As he grew from a baby into a toddler, Liam blossomed into a curious, thoughtful little boy. He was always emotionally available, easily able to express what he was feeling and what he needed. He loved dinosaurs, Robin Hood, and heavy machinery. Every car ride was an adventure to see what construction equipment or farm equipment we might see out the window. He loved to be busy, and run and play, but was also very cerebral, enjoying long hours on the couch with his mama reading and cuddling. He snuggled like no man I'd ever known before. He was full of stories and laughs and great ideas and was cooperative and kind and polite. He was my son. I could hardly believe these words. My son.

My son isn't such a little boy anymore. He's almost eight, and somewhere between five and six he stopped pretending to vacuum with the baseball bat and became incredibly athletic. He loves soccer, baseball, lacrosse, hockey, and basketball. He'll throw a frisbee, run a few miles on the track, and ride his bike for hours. He's incredibly fun to be around. He loves to be busy and he loves the contest, but mostly he just loves the game. Inside we'll play Monopoly, cribbage, chess, or Uno. He'll throw a ball against the wall and catch it with his glove or whack a little ball with his hockey stick until one of us goes crazy from the noise and makes him stop. He'll curl up on the couch and read Harry Potter for an hour and half. He'll knit a hat in the car on the way to New Hampshire to visit my parents. He's a person. He's amazing, and he's my son.
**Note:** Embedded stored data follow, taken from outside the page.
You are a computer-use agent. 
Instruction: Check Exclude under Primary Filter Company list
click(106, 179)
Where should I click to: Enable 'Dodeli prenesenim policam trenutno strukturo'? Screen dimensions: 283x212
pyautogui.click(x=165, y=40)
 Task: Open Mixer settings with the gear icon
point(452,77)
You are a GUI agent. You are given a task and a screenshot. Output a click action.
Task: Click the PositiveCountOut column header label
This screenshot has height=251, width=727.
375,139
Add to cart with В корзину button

I have been gifted with three more daughters, and I'm lucky and privileged to have each and every one of them. I'm almost certain that if I'd never had Liam, and only had the girls, that I would have smugly thought that girls were pretty fantastic and that I wasn't missing out on anything. But oh, how sorely mistaken I would have been. I am so grateful to be the mother of a son, and I'm so grateful to my son for everything he has taught me and for everything he will teach me in the future. I'm so happy to have someone to run hard with and take to game after game and shoot sports stats back and forth with. I loved the days of identifying heavy machinery and farm equipment and categorizing matchbox cars.

I love boys. If you're lucky enough to have one, I bet you do, too.

(Liam, somewhat exasperated at my attempts to get a perfect photo of him. Even the eye rolling is endearing in a son.)